Anyway, having now completely destroyed any credibility I may have, here's the sermon.


John 1:1-18
In the beginning was the Word, and the Word was with God, and the Word was God. He was in the beginning with God. All things came into being through him, and without him not one thing came into being. What has come into being in him was life, and the life was the light of all people. The light shines in the darkness, and the darkness did not overcome it.
There was a man sent from God, whose name was John. He came as a witness to testify to the light, so that all might believe through him. He himself was not the light, but he came to testify to the light. The true light, which enlightens everyone, was coming into the world.
He was in the world, and the world came into being through him; yet the world did not know him. He came to what was his own, and his own people did not accept him. But to all who received him, who believed in his name, he gave power to become children of God, who were born, not of blood or of the will of the flesh or of the will of man, but of God.
And the Word became flesh and lived among us, and we have seen his glory, the glory as of a father's only son, full of grace and truth. (John testified to him and cried out, "This was he of whom I said, 'He who comes after me ranks ahead of me because he was before me.'") From his fullness we have all received, grace upon grace. The law indeed was given through Moses; grace and truth came through Jesus Christ. No one has ever seen God. It is God the only Son, who is close to the Father's heart, who has made him known.


This is the Word of the Lord.

The Bible is a unique book in a lot of ways. If one believes, as we do, that the Hebrew and Christian Scriptures are the written Word of God, then it follows that none of the words we read are unimportant – there's nothing in the Bible as filler material, nothing that simply serves as plot development or character background, no embellishment or digression or flight of fancy. It's all there for a reason.

One of the things that is most fascinating to see in Scripture is how our understanding of who Jesus is developed over the course of early Christian history. The earliest New Testament writer is the Apostle Paul. His writings stress the importance of the central event in human history – the crucifixion and resurrection of Jesus Christ.

This is understandable, of course; Paul was an eyewitness not to the life and ministry of Jesus, but to the resurrected and glorified Christ. Other Apostolic voices joined in with their knowledge of the earthly words and works of Jesus; the earliest Gospel, Mark, is understood as the collected memories of the Apostle Peter. Some of Peter's letters are included in Scripture, as well as those of James, Jude, and other Apostles. Matthew's Gospel followed Mark's, then Luke's, and as these writings appeared, Christian theology began to embrace not only Jesus as the Christ, the promised Messiah, but Jesus as Emmanuel, “God-with-us.”

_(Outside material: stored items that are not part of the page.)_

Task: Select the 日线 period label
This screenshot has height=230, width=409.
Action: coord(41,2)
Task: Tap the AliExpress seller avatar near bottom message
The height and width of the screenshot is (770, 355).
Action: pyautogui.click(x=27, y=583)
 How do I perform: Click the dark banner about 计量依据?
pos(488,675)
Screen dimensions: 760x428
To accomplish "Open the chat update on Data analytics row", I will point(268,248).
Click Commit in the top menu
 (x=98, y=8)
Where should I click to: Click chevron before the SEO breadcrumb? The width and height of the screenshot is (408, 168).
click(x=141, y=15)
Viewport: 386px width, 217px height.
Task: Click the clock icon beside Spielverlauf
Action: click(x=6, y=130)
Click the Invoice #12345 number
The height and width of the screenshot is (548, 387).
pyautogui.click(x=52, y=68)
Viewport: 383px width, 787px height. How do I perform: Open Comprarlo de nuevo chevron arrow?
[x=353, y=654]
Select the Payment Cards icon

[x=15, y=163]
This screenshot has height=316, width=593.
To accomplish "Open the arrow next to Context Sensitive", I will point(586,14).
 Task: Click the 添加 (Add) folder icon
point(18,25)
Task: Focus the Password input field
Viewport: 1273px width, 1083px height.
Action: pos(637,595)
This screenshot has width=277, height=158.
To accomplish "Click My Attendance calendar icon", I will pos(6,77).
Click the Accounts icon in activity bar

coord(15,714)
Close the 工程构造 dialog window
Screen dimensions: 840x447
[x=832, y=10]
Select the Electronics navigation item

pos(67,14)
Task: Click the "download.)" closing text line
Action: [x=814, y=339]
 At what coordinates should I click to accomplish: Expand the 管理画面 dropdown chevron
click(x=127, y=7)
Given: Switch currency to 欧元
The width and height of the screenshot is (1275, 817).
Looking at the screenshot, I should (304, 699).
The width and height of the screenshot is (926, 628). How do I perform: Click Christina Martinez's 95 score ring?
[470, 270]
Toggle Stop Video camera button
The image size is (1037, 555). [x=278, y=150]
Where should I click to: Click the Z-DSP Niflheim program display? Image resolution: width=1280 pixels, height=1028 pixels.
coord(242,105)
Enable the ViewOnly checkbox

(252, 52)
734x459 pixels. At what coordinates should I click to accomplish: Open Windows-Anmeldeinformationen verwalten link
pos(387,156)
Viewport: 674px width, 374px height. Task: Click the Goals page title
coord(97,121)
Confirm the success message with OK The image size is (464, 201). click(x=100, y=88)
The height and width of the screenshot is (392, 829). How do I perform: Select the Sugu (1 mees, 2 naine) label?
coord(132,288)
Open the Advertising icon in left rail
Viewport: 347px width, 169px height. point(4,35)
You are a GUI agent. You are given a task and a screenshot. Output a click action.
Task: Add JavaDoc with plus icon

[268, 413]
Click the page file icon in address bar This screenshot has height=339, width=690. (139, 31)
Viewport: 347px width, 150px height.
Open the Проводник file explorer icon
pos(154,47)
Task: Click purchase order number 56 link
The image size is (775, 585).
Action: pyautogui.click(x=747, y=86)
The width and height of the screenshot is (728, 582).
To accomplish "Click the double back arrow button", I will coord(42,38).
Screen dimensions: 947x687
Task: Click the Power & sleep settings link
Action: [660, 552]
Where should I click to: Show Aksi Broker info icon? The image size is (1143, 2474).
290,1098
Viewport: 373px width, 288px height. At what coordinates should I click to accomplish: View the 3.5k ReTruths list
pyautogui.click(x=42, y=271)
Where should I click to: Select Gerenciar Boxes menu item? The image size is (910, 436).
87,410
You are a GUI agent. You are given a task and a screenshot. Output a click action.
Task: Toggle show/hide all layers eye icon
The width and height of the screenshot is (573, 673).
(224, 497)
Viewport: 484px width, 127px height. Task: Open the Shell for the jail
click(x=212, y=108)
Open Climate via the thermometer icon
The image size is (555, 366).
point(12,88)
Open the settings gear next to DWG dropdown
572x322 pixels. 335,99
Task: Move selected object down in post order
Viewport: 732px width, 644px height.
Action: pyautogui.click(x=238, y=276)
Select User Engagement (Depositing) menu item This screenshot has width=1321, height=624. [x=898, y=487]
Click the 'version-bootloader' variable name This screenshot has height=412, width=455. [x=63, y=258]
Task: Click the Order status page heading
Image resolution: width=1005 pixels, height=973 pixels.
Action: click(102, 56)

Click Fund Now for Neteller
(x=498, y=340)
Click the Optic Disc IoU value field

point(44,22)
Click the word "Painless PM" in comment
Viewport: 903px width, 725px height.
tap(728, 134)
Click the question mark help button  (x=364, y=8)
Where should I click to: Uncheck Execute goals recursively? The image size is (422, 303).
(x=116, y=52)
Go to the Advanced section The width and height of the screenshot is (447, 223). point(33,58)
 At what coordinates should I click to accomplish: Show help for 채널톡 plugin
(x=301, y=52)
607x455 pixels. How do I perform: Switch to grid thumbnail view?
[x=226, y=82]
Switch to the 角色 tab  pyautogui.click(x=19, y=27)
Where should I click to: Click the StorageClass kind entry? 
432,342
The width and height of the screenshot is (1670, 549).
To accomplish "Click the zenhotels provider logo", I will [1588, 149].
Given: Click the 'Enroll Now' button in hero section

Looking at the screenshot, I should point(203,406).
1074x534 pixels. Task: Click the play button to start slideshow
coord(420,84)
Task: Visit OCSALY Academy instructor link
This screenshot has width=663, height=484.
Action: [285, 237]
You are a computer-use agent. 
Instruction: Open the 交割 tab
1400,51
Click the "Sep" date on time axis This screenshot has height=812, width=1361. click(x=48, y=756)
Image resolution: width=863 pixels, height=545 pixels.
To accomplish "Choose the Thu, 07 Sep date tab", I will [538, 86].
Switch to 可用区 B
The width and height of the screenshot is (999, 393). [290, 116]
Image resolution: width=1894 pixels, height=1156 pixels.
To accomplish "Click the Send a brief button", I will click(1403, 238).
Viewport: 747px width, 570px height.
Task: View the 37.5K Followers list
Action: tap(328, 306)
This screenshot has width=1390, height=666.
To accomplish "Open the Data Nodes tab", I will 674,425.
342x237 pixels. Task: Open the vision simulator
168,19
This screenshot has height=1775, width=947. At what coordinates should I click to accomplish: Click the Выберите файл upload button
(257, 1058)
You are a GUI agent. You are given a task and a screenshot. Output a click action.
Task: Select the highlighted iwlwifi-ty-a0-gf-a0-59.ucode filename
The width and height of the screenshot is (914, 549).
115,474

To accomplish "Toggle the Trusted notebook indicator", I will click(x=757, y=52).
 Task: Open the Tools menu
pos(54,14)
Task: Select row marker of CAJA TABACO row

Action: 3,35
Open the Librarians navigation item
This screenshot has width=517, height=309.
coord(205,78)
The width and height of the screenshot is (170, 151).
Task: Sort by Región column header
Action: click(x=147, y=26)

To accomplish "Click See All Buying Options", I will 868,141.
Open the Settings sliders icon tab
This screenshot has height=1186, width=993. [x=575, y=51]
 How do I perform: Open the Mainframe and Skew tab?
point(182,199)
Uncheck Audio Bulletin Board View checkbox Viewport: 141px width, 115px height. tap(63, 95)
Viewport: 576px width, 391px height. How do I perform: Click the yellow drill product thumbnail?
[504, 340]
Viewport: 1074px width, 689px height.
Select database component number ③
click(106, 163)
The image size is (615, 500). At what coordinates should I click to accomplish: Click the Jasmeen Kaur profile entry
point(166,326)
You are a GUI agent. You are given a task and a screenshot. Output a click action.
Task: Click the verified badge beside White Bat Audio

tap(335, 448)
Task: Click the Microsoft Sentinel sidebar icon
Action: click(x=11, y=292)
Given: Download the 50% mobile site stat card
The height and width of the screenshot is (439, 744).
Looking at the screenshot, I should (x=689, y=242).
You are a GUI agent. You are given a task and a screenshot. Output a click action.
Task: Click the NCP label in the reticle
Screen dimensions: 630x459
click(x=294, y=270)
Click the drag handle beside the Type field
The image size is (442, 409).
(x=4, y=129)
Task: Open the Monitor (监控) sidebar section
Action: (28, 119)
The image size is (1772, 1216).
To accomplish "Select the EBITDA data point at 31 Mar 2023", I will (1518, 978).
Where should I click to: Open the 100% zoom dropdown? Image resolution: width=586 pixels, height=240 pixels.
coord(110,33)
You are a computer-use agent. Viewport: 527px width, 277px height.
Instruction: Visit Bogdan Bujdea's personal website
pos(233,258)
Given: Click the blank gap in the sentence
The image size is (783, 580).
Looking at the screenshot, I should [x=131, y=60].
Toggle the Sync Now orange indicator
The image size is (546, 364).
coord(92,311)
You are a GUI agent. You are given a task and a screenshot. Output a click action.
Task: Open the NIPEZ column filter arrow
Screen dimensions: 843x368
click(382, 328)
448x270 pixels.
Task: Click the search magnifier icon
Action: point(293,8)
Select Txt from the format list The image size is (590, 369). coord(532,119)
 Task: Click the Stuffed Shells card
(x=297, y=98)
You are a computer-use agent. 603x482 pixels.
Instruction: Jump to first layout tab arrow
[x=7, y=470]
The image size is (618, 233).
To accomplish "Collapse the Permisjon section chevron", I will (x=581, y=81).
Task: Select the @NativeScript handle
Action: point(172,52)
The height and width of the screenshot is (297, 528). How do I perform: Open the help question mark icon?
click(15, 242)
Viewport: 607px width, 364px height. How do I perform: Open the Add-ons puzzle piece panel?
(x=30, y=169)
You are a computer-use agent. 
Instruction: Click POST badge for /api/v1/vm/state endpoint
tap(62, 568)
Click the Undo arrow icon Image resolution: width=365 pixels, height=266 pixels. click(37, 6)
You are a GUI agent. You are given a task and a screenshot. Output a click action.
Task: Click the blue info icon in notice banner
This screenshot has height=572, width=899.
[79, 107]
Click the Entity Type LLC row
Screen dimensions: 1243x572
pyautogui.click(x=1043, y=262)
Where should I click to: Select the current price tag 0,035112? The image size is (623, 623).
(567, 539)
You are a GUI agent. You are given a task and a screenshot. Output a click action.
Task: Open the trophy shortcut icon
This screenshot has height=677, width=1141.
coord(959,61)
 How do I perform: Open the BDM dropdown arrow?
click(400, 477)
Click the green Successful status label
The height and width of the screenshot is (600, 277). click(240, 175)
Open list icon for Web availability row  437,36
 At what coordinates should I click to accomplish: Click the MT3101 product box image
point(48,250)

It has been argued that Paul thought Jesus had become divine at the resurrection; that Mark thought Jesus had become divine at the baptism, that Matthew thought Jesus had been born both God and man, and Luke understood Christ to have been both God and man at his conception in Mary's womb. If this is so, it speaks volumes to those who believe that it is not the poor in spirit, but the pure in theology who will inherit the Kingdom of heaven, but that's another sermon for another day.

While disagreements and outright violence over the nature of who Jesus is would continue through to the Council of Nicea and beyond, it is in our Gospel reading this morning, the wonderful poetry of the first chapter of John, that we see the most complete theological statement of the nature of Jesus Christ.
Not at the resurrection, not at baptism, not at birth or even at conception did Jesus become God – Jesus had, in fact, been eternally God, present at and active in the creation of all that is.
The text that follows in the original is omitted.